- Which document regulates the registration procedure?
Decree No. 1416 of 27 December 2012 on the Adoption of the Rules for the State Registration of Medical Devices.
- Who may apply for the registration of a medical device in Russia?
The applicant for registration may be the developer of the device, the manufacturer or a person (organisation) authorised by the manufacturer.
- Which state body is responsible for registering medical devices in Russia?
Federal Healthcare Supervision Service (Roszdravnadzor).
The applicant must submit the application form together with the relevant documents to Roszdravnadzor.
- Which documents are required for registering a medical device in Russia?
1. registration application form (provided on the official site of Roszdravnadzor)
2. copy of the document authorising the manufacturer's representative;
3. information on the regulatory documentation for the device (i.e. documents containing requirements pertaining to the safety, quality and effectiveness of the device as well as methods of testing for compliance with these requirements);
4. technical documentation of the manufacturer for the device (i.e. documents regulating the construction and design of the device which set technical requirements and contain information for the development, manufacture, use, operation service, repair, utilisation or disposal of the device);
5. operation documentation, including user instructions or operation manuals;
6. photographic image of the device and any items necessary for the use of the device (at least 18x24 cm).

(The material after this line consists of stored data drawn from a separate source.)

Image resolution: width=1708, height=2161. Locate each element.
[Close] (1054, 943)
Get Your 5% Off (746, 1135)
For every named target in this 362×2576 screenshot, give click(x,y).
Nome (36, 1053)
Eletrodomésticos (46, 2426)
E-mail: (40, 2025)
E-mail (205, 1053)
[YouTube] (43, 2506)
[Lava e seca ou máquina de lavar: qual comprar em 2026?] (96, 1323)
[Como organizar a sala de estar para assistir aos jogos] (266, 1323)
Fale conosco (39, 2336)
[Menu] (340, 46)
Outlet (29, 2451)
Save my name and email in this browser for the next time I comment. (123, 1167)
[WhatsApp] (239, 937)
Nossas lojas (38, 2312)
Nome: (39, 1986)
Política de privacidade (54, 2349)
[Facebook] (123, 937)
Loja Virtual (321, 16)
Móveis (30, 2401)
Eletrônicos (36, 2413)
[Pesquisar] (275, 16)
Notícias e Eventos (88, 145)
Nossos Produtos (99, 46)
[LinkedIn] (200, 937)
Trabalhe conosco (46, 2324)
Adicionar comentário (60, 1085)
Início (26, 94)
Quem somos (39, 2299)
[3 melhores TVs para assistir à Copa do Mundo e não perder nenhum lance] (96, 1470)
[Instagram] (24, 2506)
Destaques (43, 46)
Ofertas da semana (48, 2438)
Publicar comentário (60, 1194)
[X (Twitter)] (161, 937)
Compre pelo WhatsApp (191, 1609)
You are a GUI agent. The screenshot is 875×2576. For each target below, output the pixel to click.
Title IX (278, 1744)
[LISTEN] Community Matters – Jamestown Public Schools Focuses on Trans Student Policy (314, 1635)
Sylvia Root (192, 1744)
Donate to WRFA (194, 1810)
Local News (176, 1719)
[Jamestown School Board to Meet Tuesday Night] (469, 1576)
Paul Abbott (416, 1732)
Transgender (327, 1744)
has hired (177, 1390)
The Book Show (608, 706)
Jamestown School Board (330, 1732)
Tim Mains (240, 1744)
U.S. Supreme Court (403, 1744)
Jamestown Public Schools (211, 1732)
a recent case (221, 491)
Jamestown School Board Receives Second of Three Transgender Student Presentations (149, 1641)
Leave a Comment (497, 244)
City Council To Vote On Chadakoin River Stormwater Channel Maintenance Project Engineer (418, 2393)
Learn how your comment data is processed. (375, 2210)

7. documents containing the results of technical tests and assessments of the device;
8. documents containing the results of toxicological assessment of the device, if the use of the device involves contact with human body;
9. documents containing the results of assessments in order to determine the type of a measurement device (for devices which are measurement devices subject to the state supervision);
10. list of attached documents;
11. information and documents confirming clinical effectiveness and safety of the medical device (if available);
12. draft clinical test plan together with grounding materials (if available).
All documents must either be in Russian language or be certified translations (e.g. translations certified by a notary).